**Task prompt:**
Omit the images. Restate all of the records word for word.

**Information supplied:**
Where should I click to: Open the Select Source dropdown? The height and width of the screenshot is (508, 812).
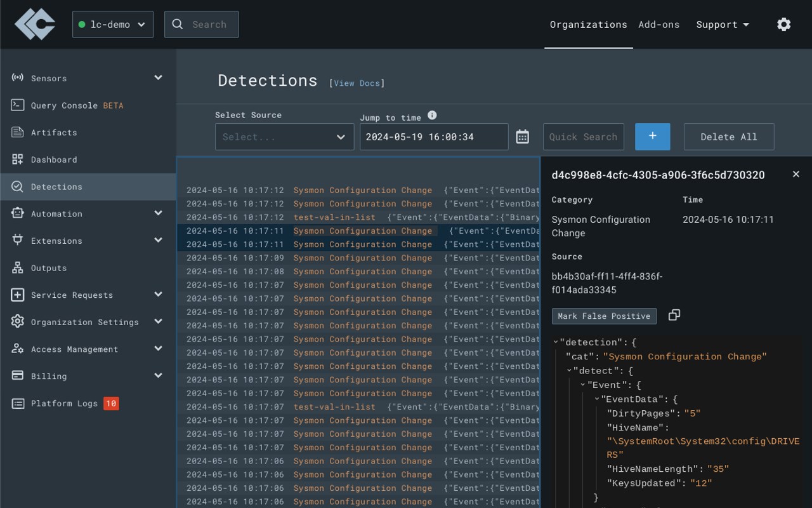(x=284, y=137)
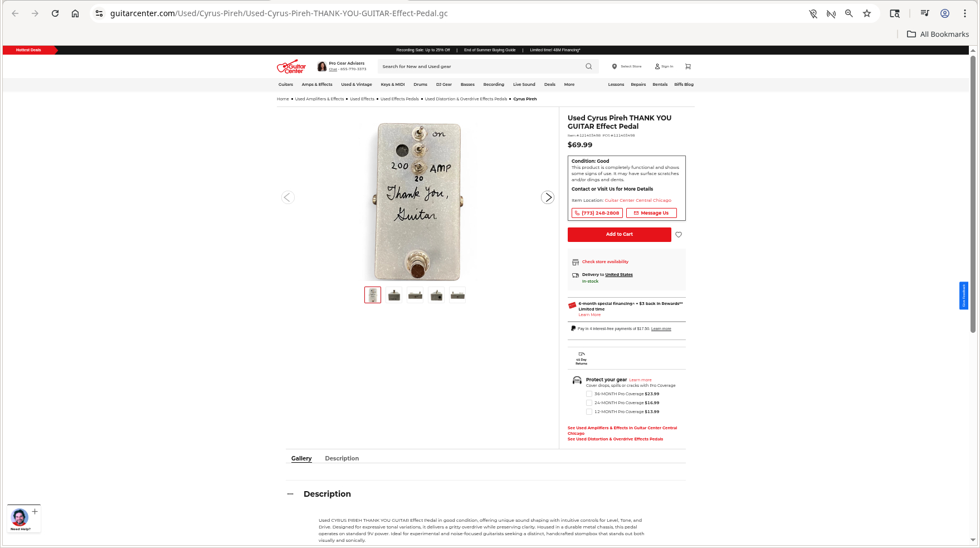The image size is (980, 548).
Task: Show next product image arrow
Action: click(548, 197)
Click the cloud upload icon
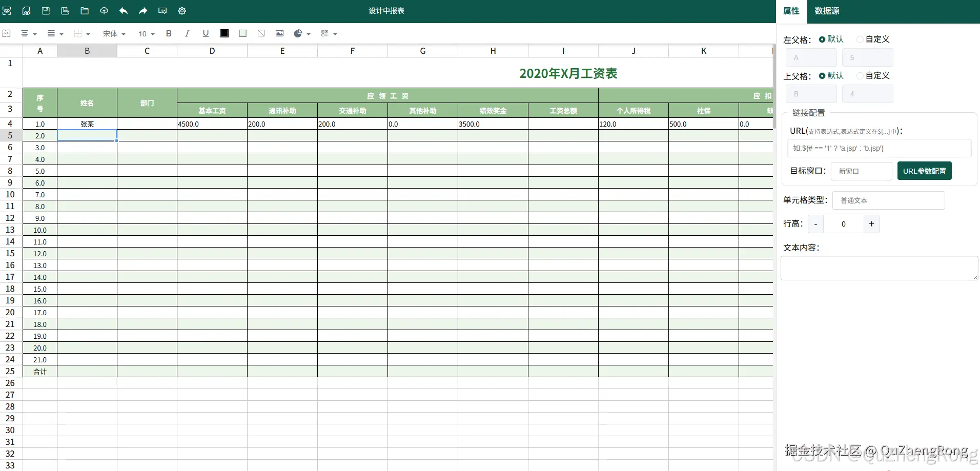The image size is (980, 471). (104, 11)
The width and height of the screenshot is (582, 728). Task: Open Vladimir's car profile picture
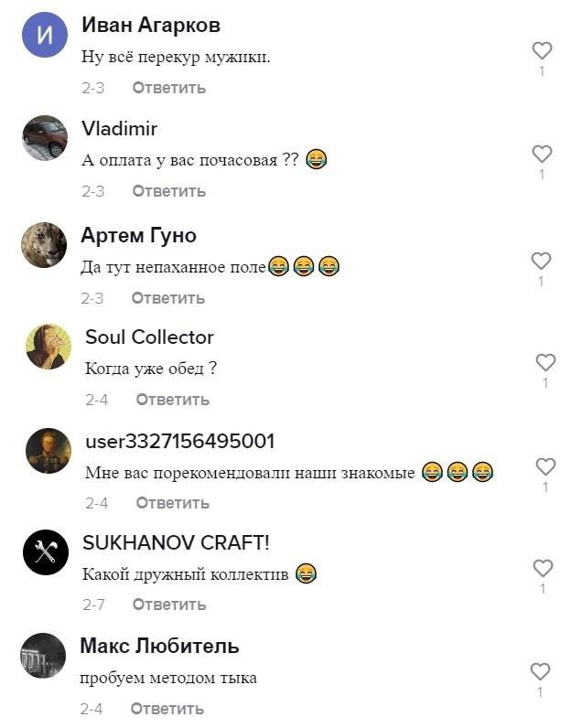pos(45,138)
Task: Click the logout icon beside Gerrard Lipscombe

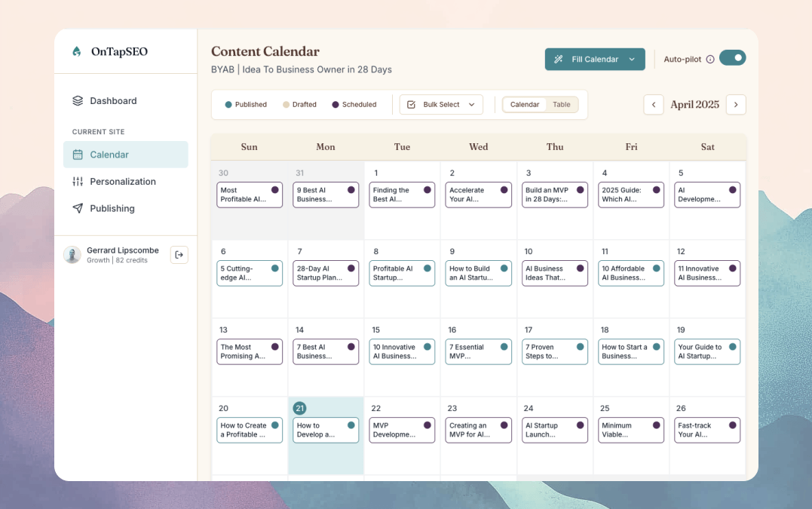Action: pyautogui.click(x=179, y=255)
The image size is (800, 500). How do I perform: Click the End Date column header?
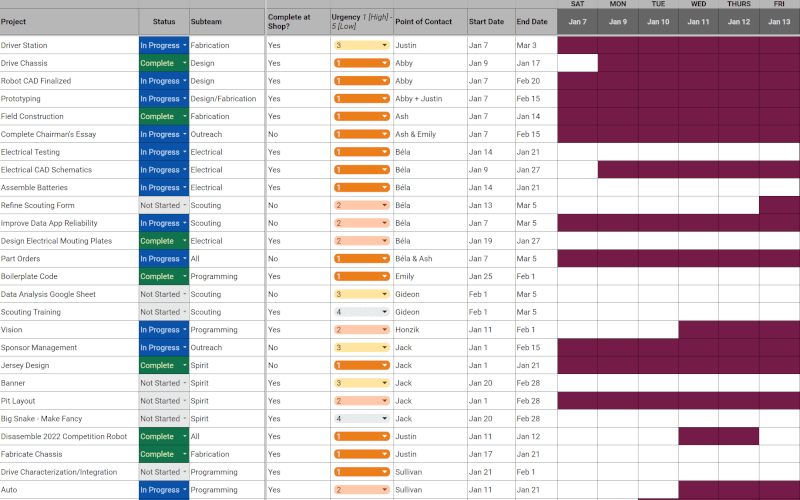(536, 22)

**Answer to the problem:**
Where should I click to: Open the Select Source dropdown? The height and width of the screenshot is (508, 812).
(x=284, y=137)
The image size is (980, 548).
Task: Show next product image arrow
Action: click(548, 197)
Click the cloud upload icon
The image size is (980, 471). (104, 11)
The width and height of the screenshot is (582, 728). Task: Open Vladimir's car profile picture
pos(45,138)
Task: Click the logout icon beside Gerrard Lipscombe

Action: pyautogui.click(x=179, y=255)
The image size is (800, 500). How do I perform: Click the End Date column header?
(536, 22)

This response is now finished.